On two different occasions in late 2003 I met with two different former CIA operatives who at that time were the directors of security operations for different major U.S. pharmaceutical companies located in Latin America. Both men told me similar stories about alarming security breaches that neither man could explain, and which were resulting in the shocking presence of counterfeit meds in their company’s products. These counterfeits were causing fatalities, though at that time they were still under the radar. However, for obvious reasons, the big pharma companies were frantic to stop the deaths and the counterfeiting. But unknown to any of us at that time, this was only the beginning of a disturbing trend and a grim reality that has never received the international public attention that it deserves, even though the reality of counterfeit pharmaceuticals has increased exponentially over the two decades since then.

Ever since those conversations I’ve kept my eye on this phenomenon, and during the following years I wrote two novels about the growing peril of counterfeit pharma. Agents and publishers alike declined to represent or publish the books. For some reason there was always some flaw in the novels that made them unacceptable, even after rewrites. During that time also the illicit trade in counterfeiting of pharmaceuticals has continued to accelerate with increasing sophistication. It is a science now, with the same potential for horrific outcomes as the worst fears for AI. The rate of deaths from counterfeit medications has exploded, and are at historically high levels, “. . . fueling the worst epidemic in U.S. history . . . with no end in sight”, according to The Guardian in September, 2023.

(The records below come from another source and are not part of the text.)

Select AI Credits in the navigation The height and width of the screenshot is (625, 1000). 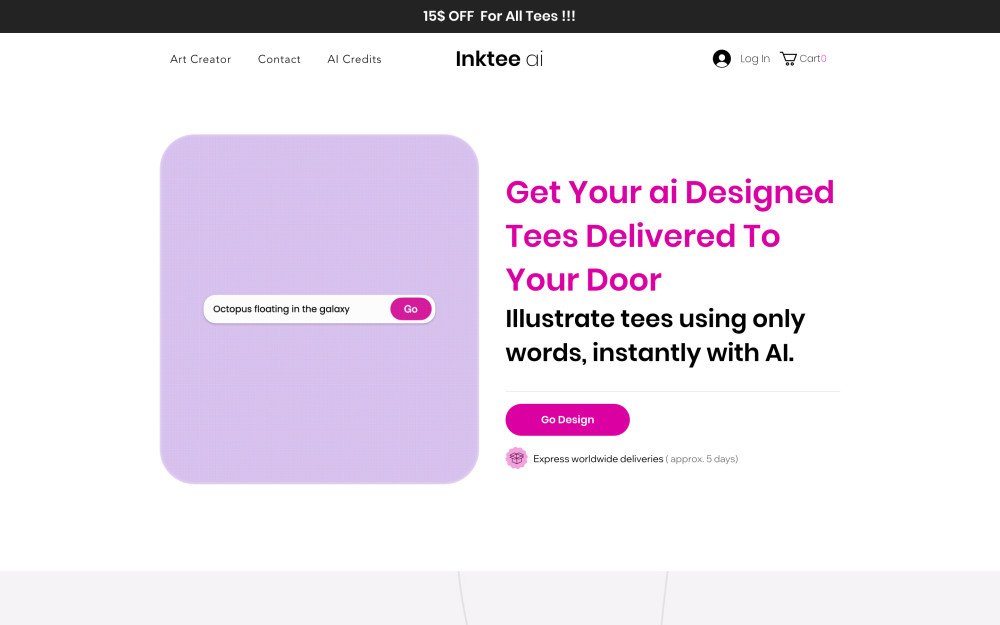354,59

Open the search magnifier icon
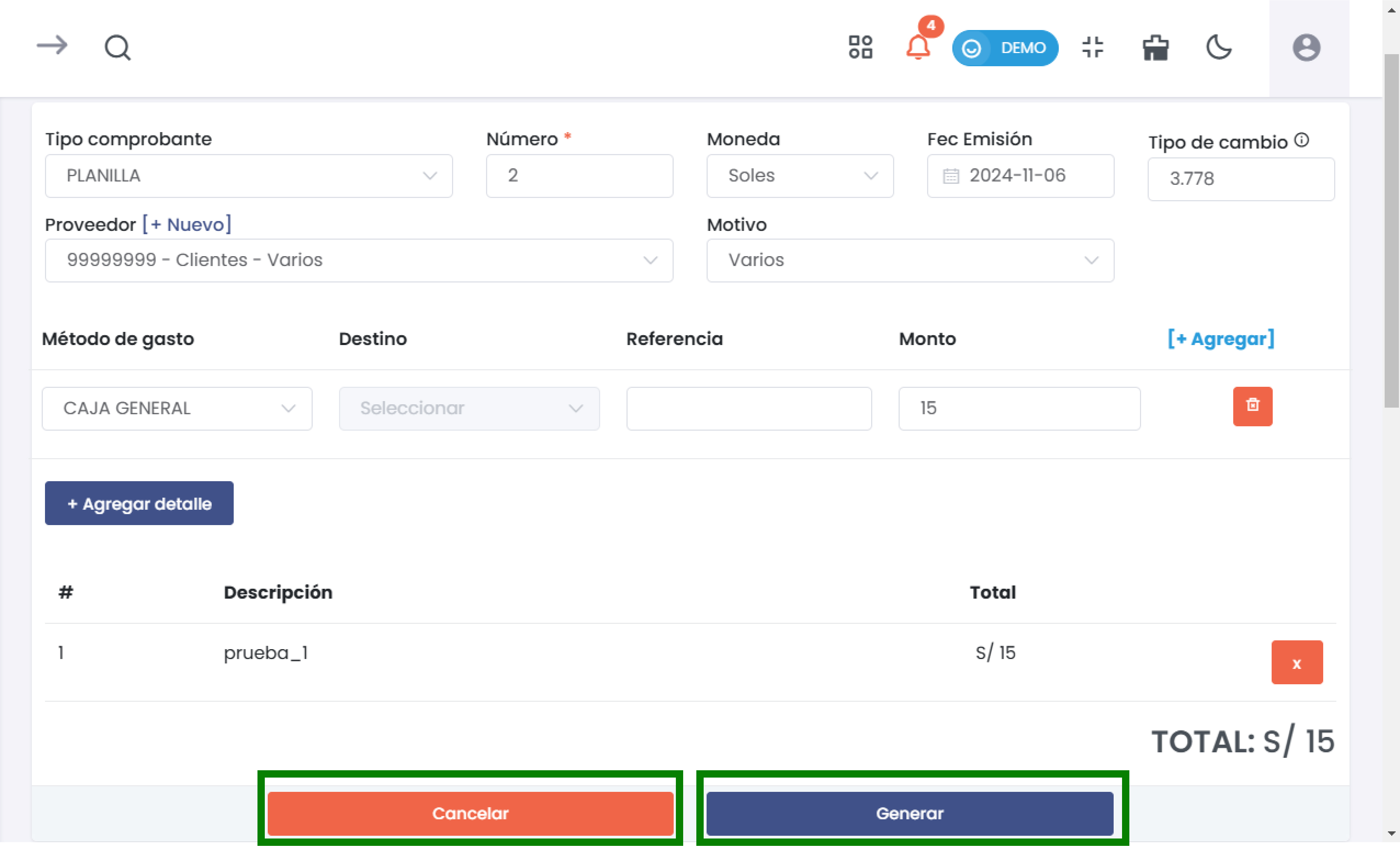[x=118, y=48]
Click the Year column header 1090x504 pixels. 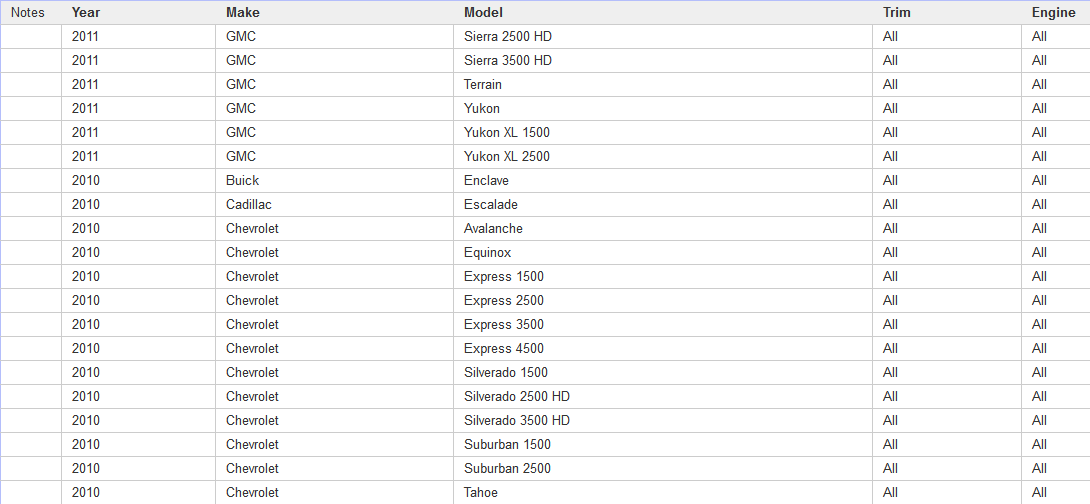pyautogui.click(x=86, y=13)
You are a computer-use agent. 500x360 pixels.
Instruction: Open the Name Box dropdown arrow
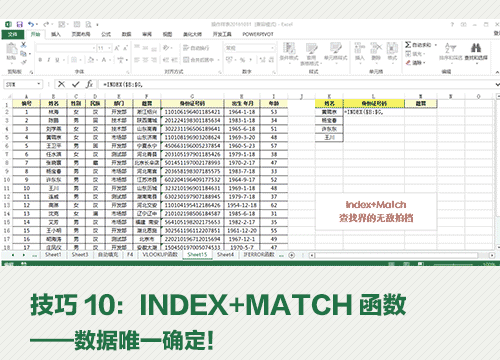coord(39,84)
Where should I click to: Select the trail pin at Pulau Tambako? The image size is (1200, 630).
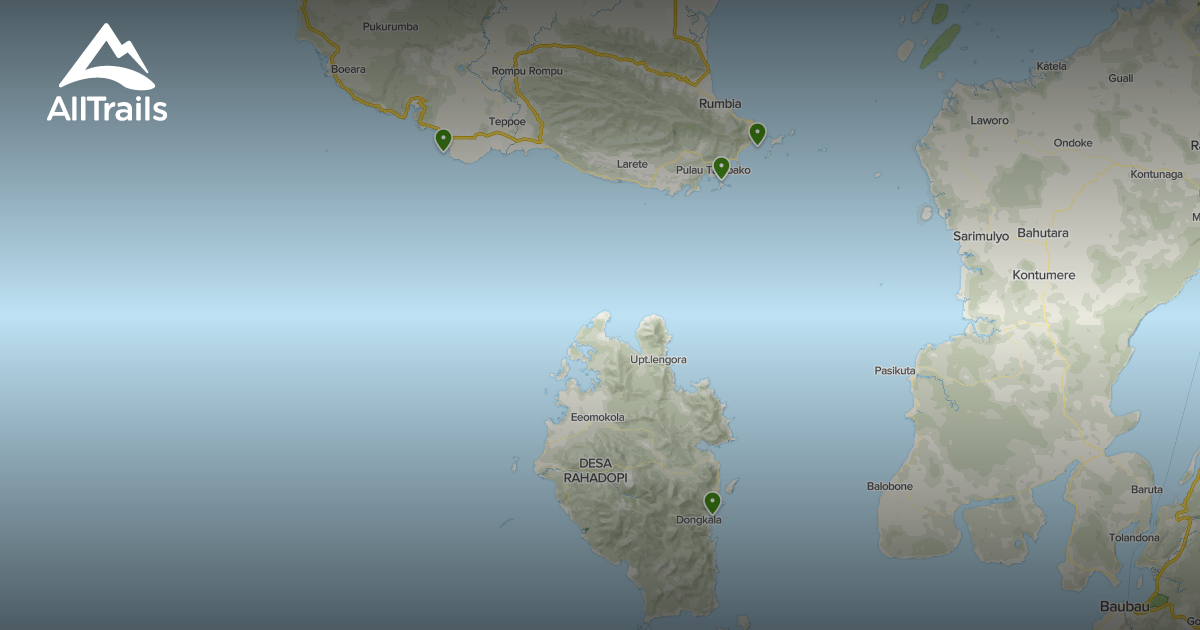721,167
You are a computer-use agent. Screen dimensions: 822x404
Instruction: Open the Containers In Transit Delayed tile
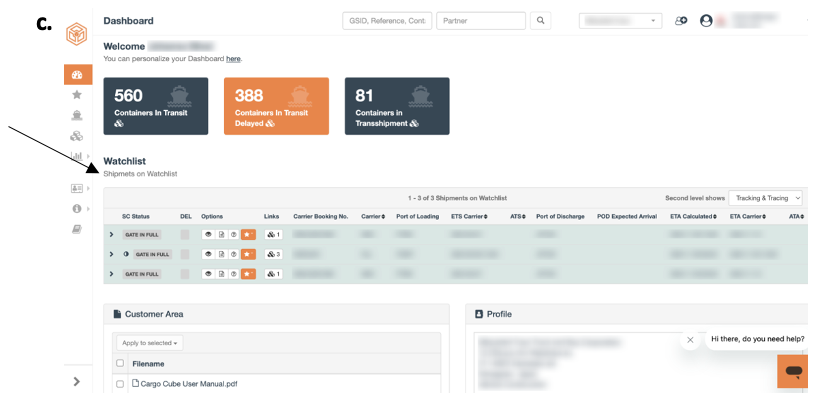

Now I’ve written Fate Surprised Her, my third book on the subject. I’ve learned over the years of writing that every book you write can be written over and over, endlessly if one wished to do it from the points of view of other characters, or take other nuanced angles of perspective. Such is this novel, too, an angle, a perspective, a point of view. Like life itself, it is just one of countless ways of encountering our humanity, in a certain context, at a certain point in time. However I tell it, the fact remains that it is based on serious research over a long period of time. And at it’s core, this fiction is fact.

It’s my first eBook original. It is not being published in a paper edition.